**Problem details**
Every entry needs to be repeated exactly, with nothing left out.

[Pixel coordinate grounding data]
##############################
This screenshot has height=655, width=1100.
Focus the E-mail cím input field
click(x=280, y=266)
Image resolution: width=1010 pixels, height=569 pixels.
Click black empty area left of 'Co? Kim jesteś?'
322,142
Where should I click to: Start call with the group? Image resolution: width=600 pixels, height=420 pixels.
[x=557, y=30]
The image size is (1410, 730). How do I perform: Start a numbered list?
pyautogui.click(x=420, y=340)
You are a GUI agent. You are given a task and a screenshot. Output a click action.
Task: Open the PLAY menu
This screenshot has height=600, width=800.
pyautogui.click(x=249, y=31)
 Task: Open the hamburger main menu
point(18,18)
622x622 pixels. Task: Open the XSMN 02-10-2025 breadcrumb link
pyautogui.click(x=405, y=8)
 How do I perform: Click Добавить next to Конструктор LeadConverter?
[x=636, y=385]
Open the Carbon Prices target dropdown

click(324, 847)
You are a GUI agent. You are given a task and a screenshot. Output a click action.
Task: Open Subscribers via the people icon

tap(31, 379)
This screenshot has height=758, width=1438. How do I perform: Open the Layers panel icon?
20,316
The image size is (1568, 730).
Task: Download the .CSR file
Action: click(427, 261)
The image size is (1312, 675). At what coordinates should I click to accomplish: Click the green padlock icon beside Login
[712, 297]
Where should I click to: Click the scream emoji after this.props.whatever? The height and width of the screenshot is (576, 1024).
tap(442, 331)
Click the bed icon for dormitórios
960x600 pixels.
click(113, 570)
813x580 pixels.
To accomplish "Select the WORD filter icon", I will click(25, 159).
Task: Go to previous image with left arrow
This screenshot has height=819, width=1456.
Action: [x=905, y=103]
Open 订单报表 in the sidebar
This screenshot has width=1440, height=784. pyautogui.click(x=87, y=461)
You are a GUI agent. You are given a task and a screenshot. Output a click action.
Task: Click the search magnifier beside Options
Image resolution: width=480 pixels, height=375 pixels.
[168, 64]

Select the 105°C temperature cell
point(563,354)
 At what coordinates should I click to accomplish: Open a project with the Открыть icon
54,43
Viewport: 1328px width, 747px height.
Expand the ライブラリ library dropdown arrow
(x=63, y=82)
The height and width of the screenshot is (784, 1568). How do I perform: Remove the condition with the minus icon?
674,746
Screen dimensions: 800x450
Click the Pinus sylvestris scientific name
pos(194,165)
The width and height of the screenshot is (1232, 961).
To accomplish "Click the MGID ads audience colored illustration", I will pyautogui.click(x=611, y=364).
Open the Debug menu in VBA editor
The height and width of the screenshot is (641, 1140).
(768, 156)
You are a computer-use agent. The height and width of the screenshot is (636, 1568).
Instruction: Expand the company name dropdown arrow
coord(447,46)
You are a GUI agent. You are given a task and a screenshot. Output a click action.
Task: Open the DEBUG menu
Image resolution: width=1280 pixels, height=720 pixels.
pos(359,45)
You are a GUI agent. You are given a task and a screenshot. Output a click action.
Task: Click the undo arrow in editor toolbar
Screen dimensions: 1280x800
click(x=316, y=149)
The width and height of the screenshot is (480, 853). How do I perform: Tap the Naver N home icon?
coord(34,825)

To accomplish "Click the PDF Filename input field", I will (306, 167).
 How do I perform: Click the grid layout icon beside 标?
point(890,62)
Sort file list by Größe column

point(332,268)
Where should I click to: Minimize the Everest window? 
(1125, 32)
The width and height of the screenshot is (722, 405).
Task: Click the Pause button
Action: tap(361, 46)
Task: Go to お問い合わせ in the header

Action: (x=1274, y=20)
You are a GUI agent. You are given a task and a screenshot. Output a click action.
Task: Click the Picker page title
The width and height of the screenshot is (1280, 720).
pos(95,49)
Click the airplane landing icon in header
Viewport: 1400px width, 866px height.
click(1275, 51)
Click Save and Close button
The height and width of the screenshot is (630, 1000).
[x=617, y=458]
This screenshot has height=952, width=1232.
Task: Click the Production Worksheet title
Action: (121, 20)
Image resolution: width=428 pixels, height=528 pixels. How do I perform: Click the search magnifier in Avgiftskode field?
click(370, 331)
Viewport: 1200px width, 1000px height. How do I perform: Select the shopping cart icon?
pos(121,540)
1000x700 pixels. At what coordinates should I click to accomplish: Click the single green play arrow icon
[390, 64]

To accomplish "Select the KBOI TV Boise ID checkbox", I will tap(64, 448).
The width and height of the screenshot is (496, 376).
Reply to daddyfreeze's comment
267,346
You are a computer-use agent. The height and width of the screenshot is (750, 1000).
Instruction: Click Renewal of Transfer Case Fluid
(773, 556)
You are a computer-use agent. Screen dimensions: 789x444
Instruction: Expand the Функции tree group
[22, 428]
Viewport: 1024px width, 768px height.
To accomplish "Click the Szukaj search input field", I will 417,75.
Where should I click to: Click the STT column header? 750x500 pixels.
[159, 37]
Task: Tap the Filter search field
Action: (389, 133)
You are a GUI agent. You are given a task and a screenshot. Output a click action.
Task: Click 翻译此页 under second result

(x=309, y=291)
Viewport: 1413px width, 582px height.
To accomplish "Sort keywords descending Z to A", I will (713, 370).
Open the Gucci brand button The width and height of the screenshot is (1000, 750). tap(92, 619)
##############################
**Final answer**
This screenshot has height=655, width=1100.
Focus the E-mail cím input field
click(x=280, y=266)
Image resolution: width=1010 pixels, height=569 pixels.
Click black empty area left of 'Co? Kim jesteś?'
322,142
Where should I click to: Start call with the group? Image resolution: width=600 pixels, height=420 pixels.
[x=557, y=30]
The image size is (1410, 730). How do I perform: Start a numbered list?
pyautogui.click(x=420, y=340)
You are a GUI agent. You are given a task and a screenshot. Output a click action.
Task: Open the PLAY menu
This screenshot has height=600, width=800.
pyautogui.click(x=249, y=31)
 Task: Open the hamburger main menu
point(18,18)
622x622 pixels. Task: Open the XSMN 02-10-2025 breadcrumb link
pyautogui.click(x=405, y=8)
 How do I perform: Click Добавить next to Конструктор LeadConverter?
[x=636, y=385]
Open the Carbon Prices target dropdown

click(324, 847)
You are a GUI agent. You are given a task and a screenshot. Output a click action.
Task: Open Subscribers via the people icon

tap(31, 379)
This screenshot has height=758, width=1438. How do I perform: Open the Layers panel icon?
20,316
The image size is (1568, 730).
Task: Download the .CSR file
Action: click(427, 261)
The image size is (1312, 675). At what coordinates should I click to accomplish: Click the green padlock icon beside Login
[712, 297]
Where should I click to: Click the scream emoji after this.props.whatever? The height and width of the screenshot is (576, 1024).
tap(442, 331)
Click the bed icon for dormitórios
960x600 pixels.
click(113, 570)
813x580 pixels.
To accomplish "Select the WORD filter icon", I will click(25, 159).
Task: Go to previous image with left arrow
This screenshot has height=819, width=1456.
Action: [x=905, y=103]
Open 订单报表 in the sidebar
This screenshot has width=1440, height=784. pyautogui.click(x=87, y=461)
You are a GUI agent. You are given a task and a screenshot. Output a click action.
Task: Click the search magnifier beside Options
Image resolution: width=480 pixels, height=375 pixels.
[168, 64]

Select the 105°C temperature cell
point(563,354)
 At what coordinates should I click to accomplish: Open a project with the Открыть icon
54,43
Viewport: 1328px width, 747px height.
Expand the ライブラリ library dropdown arrow
(x=63, y=82)
The height and width of the screenshot is (784, 1568). How do I perform: Remove the condition with the minus icon?
674,746
Screen dimensions: 800x450
Click the Pinus sylvestris scientific name
pos(194,165)
The width and height of the screenshot is (1232, 961).
To accomplish "Click the MGID ads audience colored illustration", I will pyautogui.click(x=611, y=364).
Open the Debug menu in VBA editor
The height and width of the screenshot is (641, 1140).
(768, 156)
You are a computer-use agent. The height and width of the screenshot is (636, 1568).
Instruction: Expand the company name dropdown arrow
coord(447,46)
You are a GUI agent. You are given a task and a screenshot. Output a click action.
Task: Open the DEBUG menu
Image resolution: width=1280 pixels, height=720 pixels.
pos(359,45)
You are a GUI agent. You are given a task and a screenshot. Output a click action.
Task: Click the undo arrow in editor toolbar
Screen dimensions: 1280x800
click(x=316, y=149)
The width and height of the screenshot is (480, 853). How do I perform: Tap the Naver N home icon?
coord(34,825)

To accomplish "Click the PDF Filename input field", I will (306, 167).
 How do I perform: Click the grid layout icon beside 标?
point(890,62)
Sort file list by Größe column

point(332,268)
Where should I click to: Minimize the Everest window? 
(1125, 32)
The width and height of the screenshot is (722, 405).
Task: Click the Pause button
Action: tap(361, 46)
Task: Go to お問い合わせ in the header

Action: (x=1274, y=20)
You are a GUI agent. You are given a task and a screenshot. Output a click action.
Task: Click the Picker page title
The width and height of the screenshot is (1280, 720).
pos(95,49)
Click the airplane landing icon in header
Viewport: 1400px width, 866px height.
click(1275, 51)
Click Save and Close button
The height and width of the screenshot is (630, 1000).
[x=617, y=458]
This screenshot has height=952, width=1232.
Task: Click the Production Worksheet title
Action: (121, 20)
Image resolution: width=428 pixels, height=528 pixels. How do I perform: Click the search magnifier in Avgiftskode field?
click(370, 331)
Viewport: 1200px width, 1000px height. How do I perform: Select the shopping cart icon?
pos(121,540)
1000x700 pixels. At what coordinates should I click to accomplish: Click the single green play arrow icon
[390, 64]

To accomplish "Select the KBOI TV Boise ID checkbox", I will tap(64, 448).
The width and height of the screenshot is (496, 376).
Reply to daddyfreeze's comment
267,346
You are a computer-use agent. The height and width of the screenshot is (750, 1000).
Instruction: Click Renewal of Transfer Case Fluid
(773, 556)
You are a computer-use agent. Screen dimensions: 789x444
Instruction: Expand the Функции tree group
[22, 428]
Viewport: 1024px width, 768px height.
To accomplish "Click the Szukaj search input field", I will 417,75.
Where should I click to: Click the STT column header? 750x500 pixels.
[159, 37]
Task: Tap the Filter search field
Action: (389, 133)
You are a GUI agent. You are given a task and a screenshot. Output a click action.
Task: Click 翻译此页 under second result

(x=309, y=291)
Viewport: 1413px width, 582px height.
To accomplish "Sort keywords descending Z to A", I will (713, 370).
Open the Gucci brand button The width and height of the screenshot is (1000, 750). tap(92, 619)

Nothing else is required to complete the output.